EXCERPT PROVIDED:
Intel Pushes Out Hybrid CPU-GPU Compute Beyond 2025

Timothy Prickett Morgan

1 year ago

One of the reasons why Intel can even think about entering the GPU compute space is that the IT market, and indeed just about any market we can think of, likes to have at least three competitors. With capital intensive businesses, there is an inevitable consolidation, and sometimes only two companies can be supported.

Nvidia claims to have invented the modern Graphics Processing Unit, which is silly since dedicated graphics chips were in arcade games back in the 1970s and were in PCs in the 1980s, and culminating in the Texas Instruments TMS34010 graphics chip in 1986 and IBM 8514 graphics card in 1987 for IBM’s own PS/2 systems and, interestingly enough, for clone machines. 2D graphics acceleration started with ATI Technologies in 1987, which spawned competitor S3 in 1991; 3D graphics acceleration – and the concentration of a tremendous amount of compute – started with S3 and ATI as well in 1995, but Nvidia was founded two years earlier to take them on because their cards lacked good performance and low cost according to company founders – Jensen Huang, Chris Malachowsky, and Curtis Priem. Nvidia absolutely embraced the idea of general purpose GPU compute as academics were hacking GPUs to offload parallel calculations from CPUs to the GPU shader engines, and it has unquestionably been the driving force in GPU compute in the datacenter.

SUPPLIED INFORMATION:
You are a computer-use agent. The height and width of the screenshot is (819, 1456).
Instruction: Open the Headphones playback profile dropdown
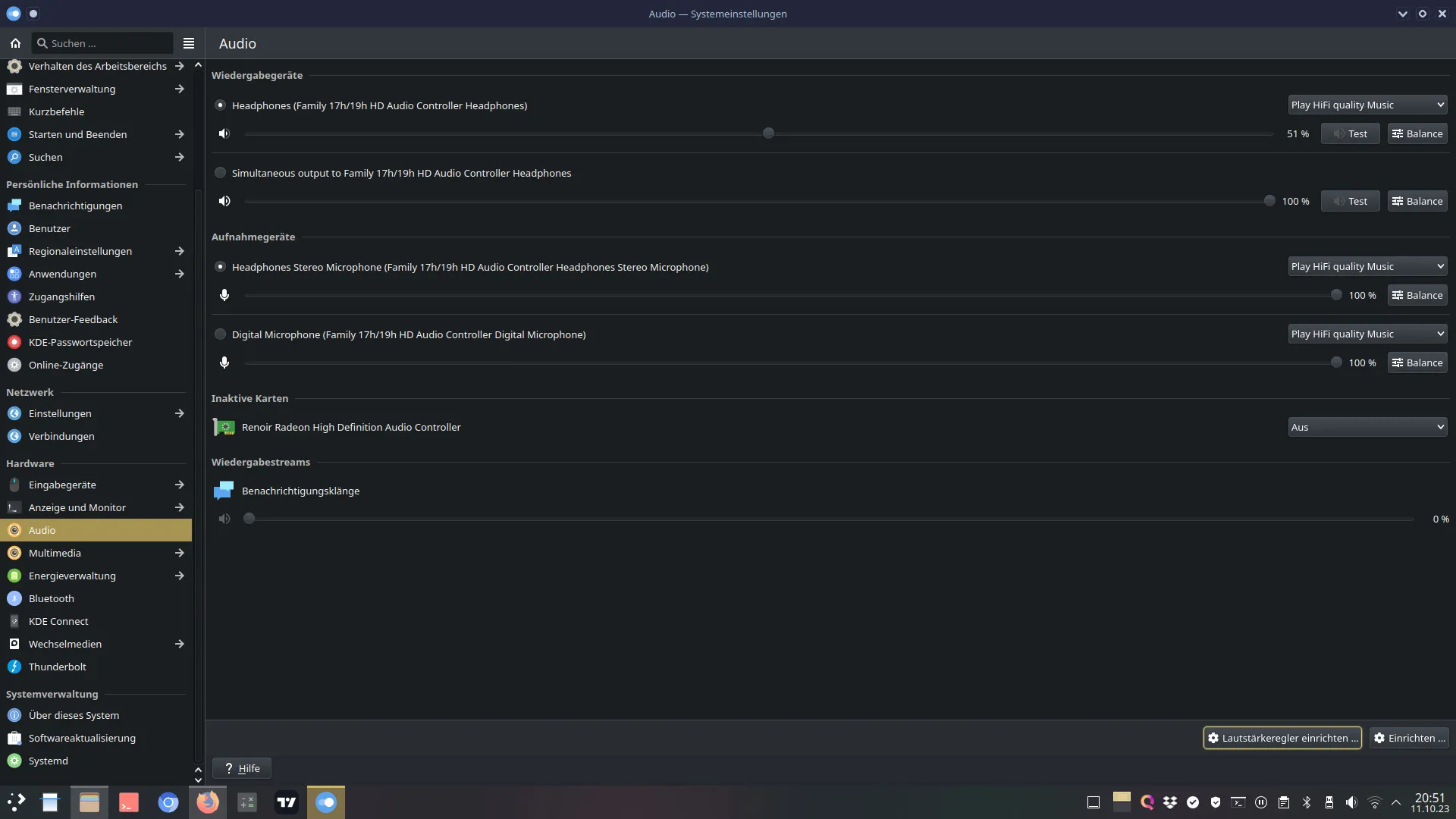[x=1367, y=105]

DIRECTION:
Revise the Intel GPU compute article from "One of the reasons" to "can be supported.", swapping "consolidation" for "shakeout".

RESPONSE:
One of the reasons why Intel can even think about entering the GPU compute space is that the IT market, and indeed just about any market we can think of, likes to have at least three competitors. With capital intensive businesses, there is an inevitable shakeout, and sometimes only two companies can be supported.